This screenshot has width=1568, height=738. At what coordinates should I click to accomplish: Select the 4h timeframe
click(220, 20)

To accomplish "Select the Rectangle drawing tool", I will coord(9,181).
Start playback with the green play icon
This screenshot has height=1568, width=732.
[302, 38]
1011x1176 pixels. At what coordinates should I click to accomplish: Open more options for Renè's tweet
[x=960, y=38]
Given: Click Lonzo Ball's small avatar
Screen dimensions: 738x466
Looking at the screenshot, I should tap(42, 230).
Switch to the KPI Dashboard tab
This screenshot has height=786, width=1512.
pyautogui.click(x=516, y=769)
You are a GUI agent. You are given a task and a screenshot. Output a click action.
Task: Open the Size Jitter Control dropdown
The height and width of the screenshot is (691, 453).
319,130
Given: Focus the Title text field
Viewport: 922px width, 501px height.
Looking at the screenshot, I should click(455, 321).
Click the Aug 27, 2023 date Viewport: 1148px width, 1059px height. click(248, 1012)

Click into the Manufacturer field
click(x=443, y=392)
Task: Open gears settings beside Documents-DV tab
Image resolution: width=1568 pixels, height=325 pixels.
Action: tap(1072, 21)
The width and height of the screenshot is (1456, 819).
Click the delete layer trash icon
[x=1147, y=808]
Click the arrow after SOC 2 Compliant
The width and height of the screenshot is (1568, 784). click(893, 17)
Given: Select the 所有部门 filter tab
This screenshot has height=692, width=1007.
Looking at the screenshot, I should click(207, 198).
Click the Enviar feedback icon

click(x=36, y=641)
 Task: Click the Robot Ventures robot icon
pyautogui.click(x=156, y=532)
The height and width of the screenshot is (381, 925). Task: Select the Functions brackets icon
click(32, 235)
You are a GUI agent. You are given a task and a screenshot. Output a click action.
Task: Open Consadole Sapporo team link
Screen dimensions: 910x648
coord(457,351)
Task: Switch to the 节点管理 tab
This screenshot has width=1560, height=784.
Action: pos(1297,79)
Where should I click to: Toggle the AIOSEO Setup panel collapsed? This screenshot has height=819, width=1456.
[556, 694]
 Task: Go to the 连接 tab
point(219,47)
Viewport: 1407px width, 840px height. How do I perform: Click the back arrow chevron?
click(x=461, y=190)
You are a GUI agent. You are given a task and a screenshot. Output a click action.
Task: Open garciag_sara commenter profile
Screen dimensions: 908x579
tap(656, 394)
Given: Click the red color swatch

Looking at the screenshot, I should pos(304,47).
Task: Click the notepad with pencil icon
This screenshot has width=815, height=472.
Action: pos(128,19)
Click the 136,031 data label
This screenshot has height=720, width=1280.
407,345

▶ **OBJECTIVE**: Locate every line in the records above that contains the string "icon" and copy each such line. Case counts when matching.

▶ **OUTPUT**:
Start playback with the green play icon
Click the delete layer trash icon
Click the Enviar feedback icon
 Task: Click the Robot Ventures robot icon
The height and width of the screenshot is (381, 925). Task: Select the Functions brackets icon
Task: Click the notepad with pencil icon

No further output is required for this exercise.